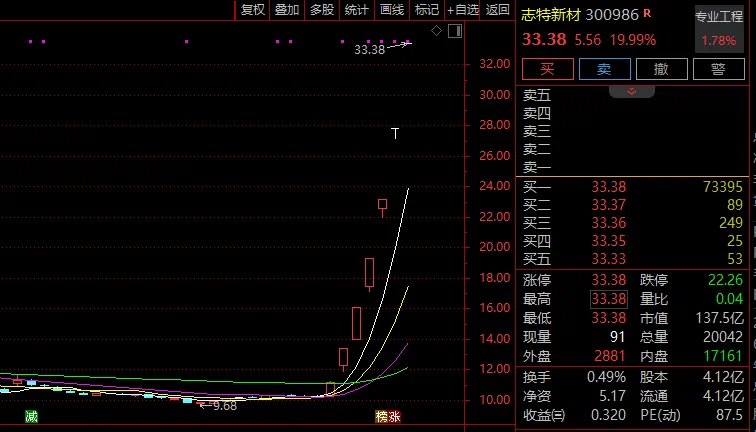756x432 pixels.
Task: Open the 叠加 overlay option
Action: pyautogui.click(x=287, y=10)
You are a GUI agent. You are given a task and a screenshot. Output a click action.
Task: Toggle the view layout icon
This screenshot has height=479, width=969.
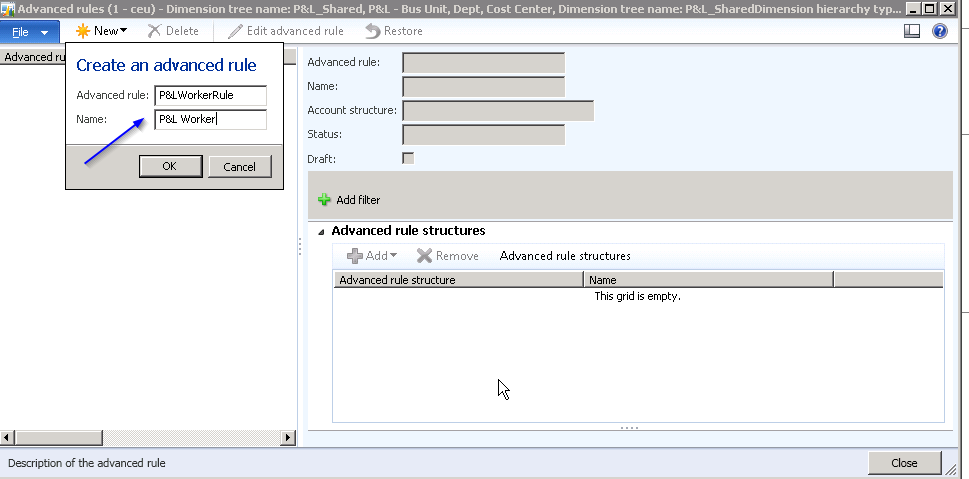(911, 31)
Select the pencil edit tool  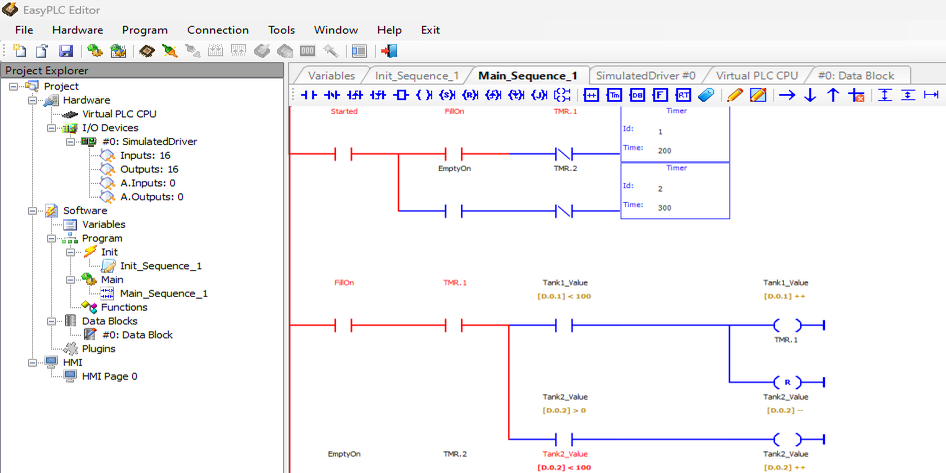[735, 95]
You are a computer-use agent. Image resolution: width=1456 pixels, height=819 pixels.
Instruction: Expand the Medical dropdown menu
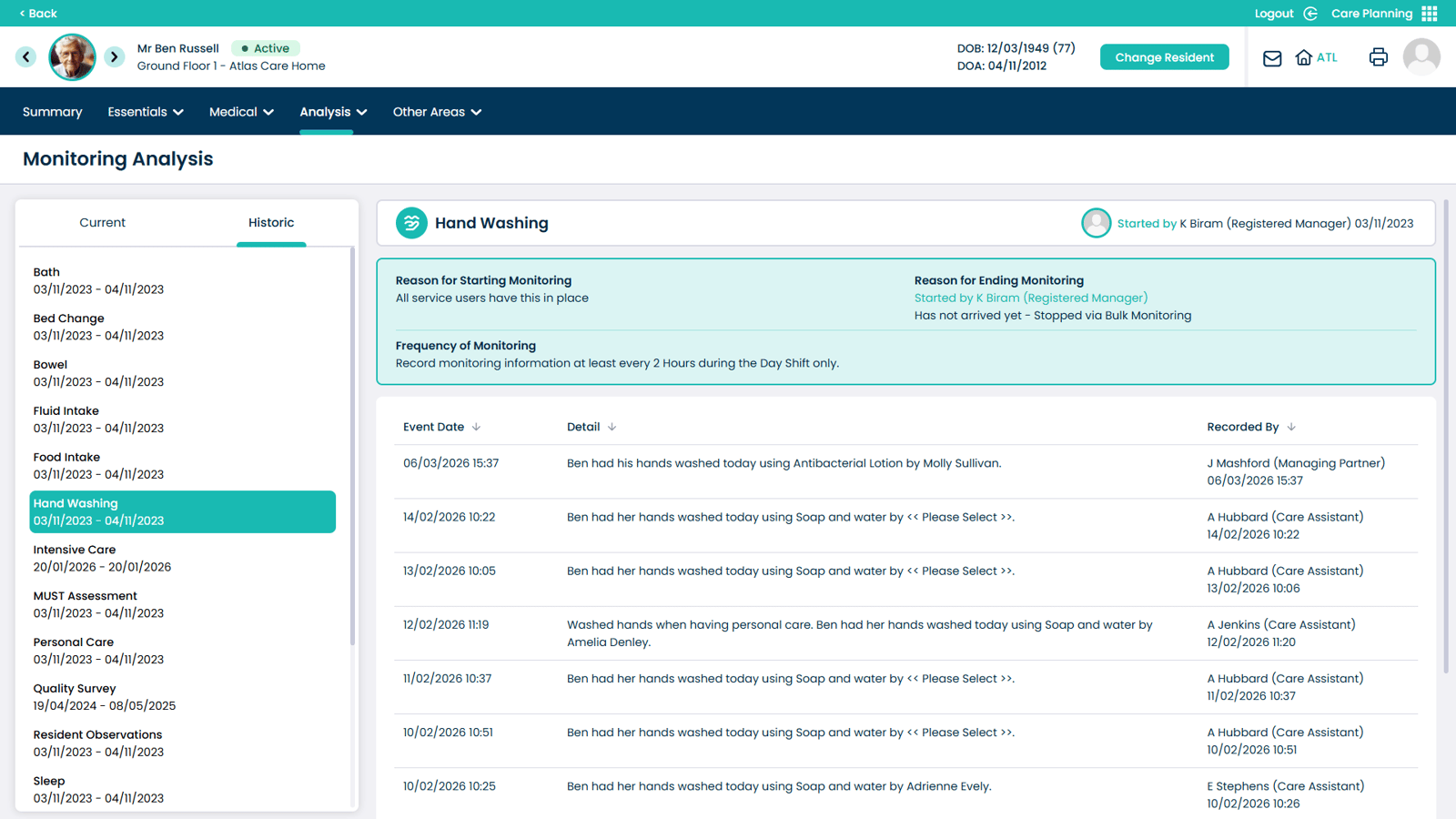(241, 112)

+ + + + +

- WORK ITEM
Whenever a line of the data includes the word "agent", show that line in full.

- RESPONSE AREA
You are a GUI agent. You are given a task and a screenshot. Output a click action.
You are a computer-use agent. Image resolution: width=1456 pixels, height=819 pixels.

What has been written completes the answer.